> I'm surprised that people consider Python to be part of it. However, APT depends on Perl

Pardon?

  $ file `which apt`
  /usr/local/bin/apt: Python script, ASCII text executable

Which apt is that?

? file `which apt`

/usr/bin/apt: ELF 64-bit LSB pie executable, x86-64, version 1 (SYSV), dynamically linked, interpreter /lib64/ld-linux-x86-64.so.2, BuildID[sha1]=157631f2617f73dee730273c7c598fd4d17b7284, for GNU/Linux 3.2.0, stripped

Debian doesn't ship files in /usr/local.

You can of course add your own "apt" binary in /usr/local/bin/apt which can be written in any language you like, say COBOL, Java, Common Lisp or Python.

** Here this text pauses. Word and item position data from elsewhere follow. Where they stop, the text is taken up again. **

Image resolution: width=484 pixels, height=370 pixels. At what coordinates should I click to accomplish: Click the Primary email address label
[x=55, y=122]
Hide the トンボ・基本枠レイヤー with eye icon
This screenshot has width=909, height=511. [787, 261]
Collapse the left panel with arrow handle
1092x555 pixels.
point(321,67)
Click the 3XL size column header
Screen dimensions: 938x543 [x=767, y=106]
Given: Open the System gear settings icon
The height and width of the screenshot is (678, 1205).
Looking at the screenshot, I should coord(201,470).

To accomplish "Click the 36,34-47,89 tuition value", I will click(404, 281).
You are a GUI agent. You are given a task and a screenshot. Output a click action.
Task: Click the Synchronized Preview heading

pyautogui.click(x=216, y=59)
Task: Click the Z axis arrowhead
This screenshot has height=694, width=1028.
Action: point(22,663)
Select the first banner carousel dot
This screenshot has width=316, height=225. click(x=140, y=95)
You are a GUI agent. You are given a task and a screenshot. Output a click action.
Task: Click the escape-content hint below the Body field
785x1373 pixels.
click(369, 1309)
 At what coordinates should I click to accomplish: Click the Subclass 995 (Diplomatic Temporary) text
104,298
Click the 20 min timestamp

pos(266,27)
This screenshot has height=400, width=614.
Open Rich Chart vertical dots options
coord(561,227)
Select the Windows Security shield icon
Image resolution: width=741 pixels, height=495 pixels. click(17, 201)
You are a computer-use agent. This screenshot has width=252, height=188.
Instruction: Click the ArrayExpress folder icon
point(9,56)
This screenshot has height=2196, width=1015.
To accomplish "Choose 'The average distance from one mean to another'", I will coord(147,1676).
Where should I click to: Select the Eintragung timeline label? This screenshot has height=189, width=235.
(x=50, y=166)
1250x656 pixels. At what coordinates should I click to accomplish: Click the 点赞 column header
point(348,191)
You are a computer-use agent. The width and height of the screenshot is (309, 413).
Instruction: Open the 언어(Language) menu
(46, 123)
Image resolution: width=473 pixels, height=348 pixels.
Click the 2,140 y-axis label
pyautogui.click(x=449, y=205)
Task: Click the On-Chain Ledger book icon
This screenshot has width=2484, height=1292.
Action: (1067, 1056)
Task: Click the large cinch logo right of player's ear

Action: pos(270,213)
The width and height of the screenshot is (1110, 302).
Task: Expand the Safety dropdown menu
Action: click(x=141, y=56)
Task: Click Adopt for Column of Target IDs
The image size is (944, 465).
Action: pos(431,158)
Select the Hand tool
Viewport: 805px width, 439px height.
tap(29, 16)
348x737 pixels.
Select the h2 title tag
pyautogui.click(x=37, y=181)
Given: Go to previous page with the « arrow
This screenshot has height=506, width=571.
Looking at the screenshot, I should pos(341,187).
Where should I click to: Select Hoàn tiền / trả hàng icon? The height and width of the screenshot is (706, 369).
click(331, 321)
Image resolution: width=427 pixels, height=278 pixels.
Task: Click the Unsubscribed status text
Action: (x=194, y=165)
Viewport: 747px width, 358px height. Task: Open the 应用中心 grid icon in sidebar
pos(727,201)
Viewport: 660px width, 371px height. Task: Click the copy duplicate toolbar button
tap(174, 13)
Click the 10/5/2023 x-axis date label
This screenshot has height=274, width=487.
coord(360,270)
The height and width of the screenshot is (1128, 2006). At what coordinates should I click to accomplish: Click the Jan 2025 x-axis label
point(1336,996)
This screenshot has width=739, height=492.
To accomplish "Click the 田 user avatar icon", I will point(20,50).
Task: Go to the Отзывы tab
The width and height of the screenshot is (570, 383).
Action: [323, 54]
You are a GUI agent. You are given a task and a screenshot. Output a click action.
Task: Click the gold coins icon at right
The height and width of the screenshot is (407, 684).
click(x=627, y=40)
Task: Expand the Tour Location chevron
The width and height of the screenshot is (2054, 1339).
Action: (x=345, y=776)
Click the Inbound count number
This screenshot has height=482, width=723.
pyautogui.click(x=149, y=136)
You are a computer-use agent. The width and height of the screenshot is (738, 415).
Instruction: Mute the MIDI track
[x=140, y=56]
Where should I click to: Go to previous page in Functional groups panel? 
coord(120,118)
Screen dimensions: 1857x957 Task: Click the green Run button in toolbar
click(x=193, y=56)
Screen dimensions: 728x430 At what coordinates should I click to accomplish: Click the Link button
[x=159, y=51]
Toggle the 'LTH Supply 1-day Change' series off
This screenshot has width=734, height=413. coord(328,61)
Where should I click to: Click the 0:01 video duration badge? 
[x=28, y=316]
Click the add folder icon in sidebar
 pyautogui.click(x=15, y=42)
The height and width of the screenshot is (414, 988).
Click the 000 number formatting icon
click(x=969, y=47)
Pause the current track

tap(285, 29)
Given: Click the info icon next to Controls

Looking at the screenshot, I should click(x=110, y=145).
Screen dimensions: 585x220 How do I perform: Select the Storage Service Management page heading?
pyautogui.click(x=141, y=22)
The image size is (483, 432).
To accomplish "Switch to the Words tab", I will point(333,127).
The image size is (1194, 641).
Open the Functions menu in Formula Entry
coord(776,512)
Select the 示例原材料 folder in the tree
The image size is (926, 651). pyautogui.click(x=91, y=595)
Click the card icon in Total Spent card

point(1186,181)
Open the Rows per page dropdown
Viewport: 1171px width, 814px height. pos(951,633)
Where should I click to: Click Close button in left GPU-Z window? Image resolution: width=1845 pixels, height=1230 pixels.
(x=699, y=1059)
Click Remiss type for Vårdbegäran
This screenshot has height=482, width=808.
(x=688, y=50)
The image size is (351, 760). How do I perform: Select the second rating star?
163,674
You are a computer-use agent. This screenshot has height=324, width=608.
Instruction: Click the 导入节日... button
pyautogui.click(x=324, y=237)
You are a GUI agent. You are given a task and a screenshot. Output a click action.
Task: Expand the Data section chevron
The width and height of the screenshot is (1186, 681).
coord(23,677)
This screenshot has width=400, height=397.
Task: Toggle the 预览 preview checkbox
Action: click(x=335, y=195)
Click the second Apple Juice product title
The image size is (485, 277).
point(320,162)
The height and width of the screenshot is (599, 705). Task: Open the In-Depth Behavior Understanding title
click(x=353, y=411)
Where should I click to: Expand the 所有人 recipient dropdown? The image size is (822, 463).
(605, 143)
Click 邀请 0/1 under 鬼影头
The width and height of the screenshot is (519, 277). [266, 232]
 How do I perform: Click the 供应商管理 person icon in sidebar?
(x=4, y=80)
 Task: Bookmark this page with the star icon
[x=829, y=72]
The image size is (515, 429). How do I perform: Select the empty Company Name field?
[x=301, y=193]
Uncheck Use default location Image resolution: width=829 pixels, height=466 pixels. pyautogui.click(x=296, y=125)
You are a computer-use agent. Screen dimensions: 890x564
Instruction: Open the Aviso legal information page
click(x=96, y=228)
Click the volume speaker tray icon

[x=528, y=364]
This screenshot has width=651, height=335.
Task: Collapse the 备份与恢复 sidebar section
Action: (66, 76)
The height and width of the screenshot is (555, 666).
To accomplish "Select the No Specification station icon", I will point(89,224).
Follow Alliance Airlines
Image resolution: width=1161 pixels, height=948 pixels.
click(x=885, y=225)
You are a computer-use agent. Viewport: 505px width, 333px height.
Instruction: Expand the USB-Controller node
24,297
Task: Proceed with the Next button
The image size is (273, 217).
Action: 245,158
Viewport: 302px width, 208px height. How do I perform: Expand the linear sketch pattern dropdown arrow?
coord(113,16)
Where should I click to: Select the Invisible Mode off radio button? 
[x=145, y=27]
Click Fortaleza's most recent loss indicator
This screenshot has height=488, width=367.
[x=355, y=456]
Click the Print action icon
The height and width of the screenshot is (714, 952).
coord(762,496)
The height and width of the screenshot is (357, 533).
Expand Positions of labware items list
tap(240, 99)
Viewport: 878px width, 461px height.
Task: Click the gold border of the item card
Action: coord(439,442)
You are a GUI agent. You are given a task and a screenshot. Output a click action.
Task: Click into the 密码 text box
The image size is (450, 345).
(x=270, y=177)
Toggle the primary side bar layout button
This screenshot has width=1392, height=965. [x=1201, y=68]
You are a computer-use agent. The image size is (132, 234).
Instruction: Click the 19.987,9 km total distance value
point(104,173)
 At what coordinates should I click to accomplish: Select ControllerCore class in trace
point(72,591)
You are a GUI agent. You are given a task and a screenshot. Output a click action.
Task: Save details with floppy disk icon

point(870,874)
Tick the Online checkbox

Ah, of course. I guess this wrapper is provided by Mint.

I am curious: What does the wrapper do? Can you share the source code here?

It appears to re-organize various apt-related commands and sub-commands (including ones provided by additional distro-specific scripts) so that they're all available as sub-commands of `apt`. I don't do much micro-management so I haven't really thought about what the "proper" underlying commands are, except when I've had to look up specific `dpkg` invocations. It's about 200 lines.

Sorry, I meant that something in the package management stack depends on Perl (not APT specifically).

It looks like in trixie, it's libpam-modules that pulls in debconf, which is written in Perl. And libpam-modules is required by util-linux, which is Essential: yes.